Yes that is true.  O- does not contain any Rhesus anitbodies which means that it does not matter if the receiver is Rh+ or Rh-.  Also, the O blood type does not cause any rejection reactions with any blood type.  So O- is indeed the universal donor.  

Let's see how this posting goes

Blood typing -
everything said sounds pretty good - a little added info

On the surface of cells are proteins that stick out of the membrane.  If these proteins are large enough to initiate an immune response, they are commonly called antigens.  Antibodies are quartenary proteins that have a region that can attach to specific antigens.  Note:  these antibodies are specific to the antigen in most cases.

On human RBCs there are lots (LOTS) of antigens, A and B are two types (protein markers).  Therefore, a person with type A blood has the A antigen, B has the B antigen, AB has both and O is the absence of those two markers.

On to the whole donor part - - -
lets see if I can make a chart

type                 antigen                    antibodies               donate to                    receive from
A                          A                          against B                A & AB                             A & O
B                          B                          against A                B & AB                             B & O
AB                      A & B                         ----                      AB                                  AB,A,B,O
O                         ----                          A&B                      A,B,AB,O                         O

Hopefully the little chart kind of stays together - on a small scale transfusion - O is an universal donor and AB is the universal receiver.  If I would give type A blood to a type B person, the A antibodies they have would stick to the A antigens on the transfused blood and clot it.  O type doesn't have the A & B antigens for antibodies to stick to, so they can "universally" donate.  AB type doesn't have any A or B antibodies, so they can "universally" receive.

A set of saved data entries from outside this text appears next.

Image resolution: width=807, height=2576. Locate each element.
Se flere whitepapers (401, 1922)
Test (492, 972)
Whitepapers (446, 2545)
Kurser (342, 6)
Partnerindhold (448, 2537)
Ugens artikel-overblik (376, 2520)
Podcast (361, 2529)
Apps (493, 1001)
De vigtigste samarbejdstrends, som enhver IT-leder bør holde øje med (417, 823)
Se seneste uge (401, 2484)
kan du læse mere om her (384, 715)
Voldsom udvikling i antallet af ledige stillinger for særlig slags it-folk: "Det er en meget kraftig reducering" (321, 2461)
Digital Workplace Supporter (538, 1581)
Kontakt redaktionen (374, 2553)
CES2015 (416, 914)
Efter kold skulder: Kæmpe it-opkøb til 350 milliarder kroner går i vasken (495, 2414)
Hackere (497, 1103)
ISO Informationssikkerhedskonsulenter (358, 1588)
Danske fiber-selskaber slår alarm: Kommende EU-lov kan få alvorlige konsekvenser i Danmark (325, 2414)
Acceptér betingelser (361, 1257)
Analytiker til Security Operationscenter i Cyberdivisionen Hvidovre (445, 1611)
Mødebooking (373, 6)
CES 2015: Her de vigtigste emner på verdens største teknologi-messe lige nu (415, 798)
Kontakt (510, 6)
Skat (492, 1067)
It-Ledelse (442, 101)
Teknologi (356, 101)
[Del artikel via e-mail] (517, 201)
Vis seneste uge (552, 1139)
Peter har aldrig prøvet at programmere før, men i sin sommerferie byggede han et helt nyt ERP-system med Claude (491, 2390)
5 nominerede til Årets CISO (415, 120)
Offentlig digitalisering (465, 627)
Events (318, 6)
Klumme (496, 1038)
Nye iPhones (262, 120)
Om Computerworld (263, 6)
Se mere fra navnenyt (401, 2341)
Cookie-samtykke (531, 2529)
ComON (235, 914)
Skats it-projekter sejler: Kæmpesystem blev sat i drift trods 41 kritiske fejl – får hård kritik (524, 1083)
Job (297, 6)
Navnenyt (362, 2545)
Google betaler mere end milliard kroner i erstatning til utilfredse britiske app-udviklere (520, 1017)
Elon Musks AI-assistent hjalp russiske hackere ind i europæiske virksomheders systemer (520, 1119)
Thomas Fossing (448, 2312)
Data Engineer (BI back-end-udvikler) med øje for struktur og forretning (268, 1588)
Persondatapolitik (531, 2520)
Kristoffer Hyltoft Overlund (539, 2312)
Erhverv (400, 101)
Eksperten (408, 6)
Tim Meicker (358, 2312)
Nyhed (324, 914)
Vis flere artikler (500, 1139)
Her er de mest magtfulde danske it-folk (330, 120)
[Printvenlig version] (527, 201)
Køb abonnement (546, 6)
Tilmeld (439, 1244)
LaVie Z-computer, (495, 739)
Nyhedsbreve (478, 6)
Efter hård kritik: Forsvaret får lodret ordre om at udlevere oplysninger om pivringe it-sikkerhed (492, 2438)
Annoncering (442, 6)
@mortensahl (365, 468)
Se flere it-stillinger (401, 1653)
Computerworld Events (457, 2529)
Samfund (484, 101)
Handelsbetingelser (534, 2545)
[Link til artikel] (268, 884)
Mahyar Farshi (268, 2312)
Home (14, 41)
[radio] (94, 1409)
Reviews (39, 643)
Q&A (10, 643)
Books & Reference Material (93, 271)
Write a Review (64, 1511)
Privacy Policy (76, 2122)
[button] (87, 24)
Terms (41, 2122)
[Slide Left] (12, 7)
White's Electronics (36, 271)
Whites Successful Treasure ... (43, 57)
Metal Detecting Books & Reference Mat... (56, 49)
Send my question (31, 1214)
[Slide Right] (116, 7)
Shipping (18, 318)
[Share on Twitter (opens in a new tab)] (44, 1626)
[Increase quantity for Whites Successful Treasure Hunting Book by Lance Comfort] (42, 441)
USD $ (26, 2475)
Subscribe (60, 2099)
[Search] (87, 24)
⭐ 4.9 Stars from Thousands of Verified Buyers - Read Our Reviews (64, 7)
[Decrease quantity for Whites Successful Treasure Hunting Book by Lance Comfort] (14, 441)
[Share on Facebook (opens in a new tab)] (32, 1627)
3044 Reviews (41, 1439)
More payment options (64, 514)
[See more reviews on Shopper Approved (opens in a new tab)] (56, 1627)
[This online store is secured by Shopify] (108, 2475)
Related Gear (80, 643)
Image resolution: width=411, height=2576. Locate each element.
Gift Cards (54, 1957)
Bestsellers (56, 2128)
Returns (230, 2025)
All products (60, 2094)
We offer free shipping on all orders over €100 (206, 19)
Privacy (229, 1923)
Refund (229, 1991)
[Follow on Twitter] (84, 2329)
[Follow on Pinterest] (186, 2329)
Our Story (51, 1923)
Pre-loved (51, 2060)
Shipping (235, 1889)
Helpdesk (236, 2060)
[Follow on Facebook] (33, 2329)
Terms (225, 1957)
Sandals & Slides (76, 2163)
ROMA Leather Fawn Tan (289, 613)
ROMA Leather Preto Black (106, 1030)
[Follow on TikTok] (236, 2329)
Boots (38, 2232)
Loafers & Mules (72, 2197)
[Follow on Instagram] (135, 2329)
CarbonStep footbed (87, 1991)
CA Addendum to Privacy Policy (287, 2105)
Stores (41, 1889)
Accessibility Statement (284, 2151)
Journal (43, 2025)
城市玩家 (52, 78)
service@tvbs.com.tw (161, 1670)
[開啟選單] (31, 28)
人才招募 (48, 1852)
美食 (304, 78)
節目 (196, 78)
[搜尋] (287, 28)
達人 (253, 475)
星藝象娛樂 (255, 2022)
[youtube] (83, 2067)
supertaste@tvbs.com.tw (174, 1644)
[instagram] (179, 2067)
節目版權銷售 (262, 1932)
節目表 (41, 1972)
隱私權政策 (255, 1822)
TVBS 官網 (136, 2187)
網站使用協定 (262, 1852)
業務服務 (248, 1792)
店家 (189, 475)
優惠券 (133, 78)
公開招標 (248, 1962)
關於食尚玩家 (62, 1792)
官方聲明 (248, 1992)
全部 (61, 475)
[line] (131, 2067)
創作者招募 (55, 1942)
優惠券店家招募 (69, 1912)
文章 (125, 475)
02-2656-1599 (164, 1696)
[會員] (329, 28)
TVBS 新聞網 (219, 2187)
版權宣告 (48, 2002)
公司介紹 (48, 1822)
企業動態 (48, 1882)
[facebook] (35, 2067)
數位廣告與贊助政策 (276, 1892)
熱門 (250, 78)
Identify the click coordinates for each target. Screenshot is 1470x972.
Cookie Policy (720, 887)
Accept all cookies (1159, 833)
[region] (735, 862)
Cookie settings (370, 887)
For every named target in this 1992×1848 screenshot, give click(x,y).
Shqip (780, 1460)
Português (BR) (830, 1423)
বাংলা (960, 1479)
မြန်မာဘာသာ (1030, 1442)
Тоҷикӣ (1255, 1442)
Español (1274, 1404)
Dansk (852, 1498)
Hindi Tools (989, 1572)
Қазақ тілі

don't worry O, in the US - types O and A are the most common

Now to the rhesus factor  - named after the rhesus monkey - found on their blood
If one is + they have the rhesus antigen on their blood and no antibodies
type rH -  has no antigen & ***** at first no antibodies ***** I'll come back to that.

so type rH + can receive from type rH + or rH -
type rH - can receive from rH - ****special part***** they can receive a small transfusion from a rH + person once
only once - once that rH- person is exposed to the rH+ antigen they start developing antibodies against it - it usually takes about 10-14 days.  The next time they are exposed to rH+ antigen, their body will mount an immune response immediately, clotting the blood.

Where this comes to play?  When a rH - mother is preg w/rH + child.  The first time, there's no problem.  But, at birth the blood of the baby is mixed with that of the mothers.  Whamo - next time she is exposed to the rH+ antigen she will mount an immune response.  If this happens when she is preg with a rH + fetus, her body will send antibodies across the placenta and abort the fetus.  We now have a drug that hospitals give mothers after the first birth that stops this from happening.

In this response, I use "universally" with "" because in large transfusions, more markers besides the A, B and rH are used to type blood.  That's why managing a blood bank can be difficult.  My hats off to them.

I hope this makes sense - after reading the quality of answers on this site, I wanted to answer this completely.